FSA vs HSA
Last updated June 2026
Short answer
An FSA (flexible spending account) and an HSA (health savings account) both let you pay for medical costs with pre-tax money, but they are built differently. An FSA is offered through your employer, works with most health plans, and is largely use-it-or-lose-it: leftover money is usually forfeited at year end, and you cannot invest it. An HSA requires an HSA-qualified high-deductible health plan, but it is yours for life, rolls over forever, can be invested to grow over decades, and carries a triple tax advantage. You generally cannot contribute to both a general FSA and an HSA at once (a limited-purpose dental and vision FSA is the exception). For 2026 the IRS set the health FSA limit at $3,400 and the HSA limit at $4,400 self-only or $8,750 family.
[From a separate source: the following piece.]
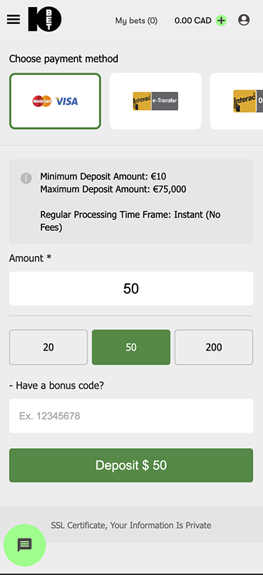Image resolution: width=263 pixels, height=575 pixels.
Task: Open live chat bubble icon
Action: point(25,546)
For people who qualify, the HSA is the more powerful long-term wealth tool. Walnut is informational and is not a financial or tax advisor; this is not tax advice.
FSAs and HSAs sound almost interchangeable, and their three-letter names do not help. Both are tax-advantaged accounts for health spending, both come up during open enrollment, and both let you set aside money before tax. But under the surface they behave very differently, and the differences decide whether an account is a yearly spending bucket you have to drain or a long-term asset that can quietly compound for decades. This guide walks through eligibility, ownership, the use-it-or-lose-it rule, whether you can invest the balance, the 2026 contribution limits, the HSA triple tax advantage, and the rule that usually stops you from having both. It is descriptive and educational, not advice; verify every dollar figure on IRS.gov before acting.
Eligibility: who can open each one
The first fork is eligibility, and it is where most of the confusion starts. An FSA is an employer benefit. You can only have one if your employer offers it, you sign up during open enrollment, and it works alongside almost any health plan your employer provides. There is no special insurance requirement; if the benefit exists at your workplace, you can elect it. If you are self-employed or your employer does not offer one, you cannot open an FSA on your own.
An HSA has the opposite shape. You do not need an employer to sponsor it, and you can open one yourself at many banks and brokerages, but you must be covered by an HSA-qualified high-deductible health plan, or HDHP, and have no disqualifying other coverage. For 2026 the IRS defines a qualifying HDHP as one with a minimum annual deductible of $1,700 for self-only coverage or $3,400 for family coverage, with out-of-pocket maximums capped at $8,500 and $17,000 respectively. If your health plan does not meet those rules, you are not eligible to contribute to an HSA, no matter how much you would like one.
Ownership and portability: yours vs the employer's
An HSA belongs to you, the individual, the same way a personal bank or brokerage account does. Your employer might offer one and even contribute to it, but the account and every dollar in it are yours. If you change jobs, retire, or stop working entirely, the HSA goes with you unchanged. That permanence is a large part of why the HSA can act as a long-term savings vehicle rather than a yearly spending account.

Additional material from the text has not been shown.